Wednesday, 1 October 2014 - 11:00am |
National News

Crime drops by 3.2 % in the 2013 / 2014 financial year

3 min read

Criminal offences dropped by 3.2 % in the last financial year according to figures released today through Statistics New Zealand. 

There were 353,564 recorded offences from July 1, 2013 to June 30, 2014 compared to 365,185 in the 2012/13 financial year. When adjusted for population growth this means criminal offences per head of population dropped by 4.1 %.

Assistant Commissioner Grant Nicholls said that today’s results continue a positive trend in crime reduction.  

“Since the 2008/2009 fiscal year we have seen a 20 % drop in recorded criminal offences,” Mr Nicholls said. “In real terms this means there are far fewer victims of crime than there were five years ago.”

“These results are a credit to our staff who have dedicated themselves to implementing our Prevention First strategy.

“We are focused on reducing victimisation so New Zealanders feel safer in their homes and safer in their communities.”

Mr Nicholls says the introduction of the 12 District Command Centres (DCC’s) and the National Command and Co-ordination Centre (NCCC) at Police National Headquarters have made Police more efficient and effective at deploying resources.

“The DCCs are giving us a real-time picture of what is happening in our community,” Mr Nicholls said.

“This assists Police in being in the right place at the right time to prevent criminal offending from occurring.”

“However this is not a time to be complacent. There are still far too many victims of crime in New Zealand and Police will continue to work hard to reduce offending even further.”

Nine of the twelve Police districts recorded decreases in recorded crime.
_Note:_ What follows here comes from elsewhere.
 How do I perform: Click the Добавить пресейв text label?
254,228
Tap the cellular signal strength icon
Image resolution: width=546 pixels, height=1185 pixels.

Bay of Plenty District recorded the biggest reduction at 11.7 %, followed by Canterbury at 8.6 % and Auckland and Southern Districts at 5 %.”

The largest increase was in Waitemata District where criminal offending rose by 3.3 %. However the district also enjoyed strong population growth so per head of population offending only rose by 1.6%.

In terms of criminal categories homicide and related offences dropped by 16.7 %, public order offences fell by 25.5 %, property damage offences were down by 10.1 % and illicit drug offences were down 10.2 %.

The decrease in public order offences can in part be attributed to the effect of the Sale and Supply of Alcohol Act 2012. The legislation has only been in force since December 2013 but early indications are that it is having a positive impact by reducing alcohol related offending.

In contrast abduction, harassment and other related offences against a person rose by 13 %, unlawful entry with intent / burglary / break and enter increased marginally by 0.8 % and sexual assault and related offences was up 0.4 %.

The national offence resolution rate decreased to 42.3% in 2013/14; however the resolution rate for serious criminal offences remains high.  

“Our focus remains on directing resources towards the offences that cause the most harm to our communities,” Mr Nicholls said.

“Police are concerned that there has been rise in sexual and related offences and an increase in abduction and harassment offences.”


For more information contact Kevin Sinnott on 021 192 2917

A full copy of all the crime statistics plus a document containing Frequently Asked Questions is available via this link.

Background Note:

A new monthly crime dataset will soon be launched on the Statistics NZ website.  

The Recorded Crime Victimisation Statistics (RCVS) will include more detailed and useful information about victims and crime including age, ethnicity, and gender of victims.  They will also provide insight into demographic attributes of victims including the relationship between victim and offender.  RCVS will provide better information and a more detailed picture of intimate partner violence, child assaults (physical & sexual) & elder abuse.

The new statistics are counted differently to current official statistics and are not comparable.

Under the Sale and Supply of Alcohol Act the penalty for a Breach of Liquor Ban is an infringement notice which is not included in the official crime statistics.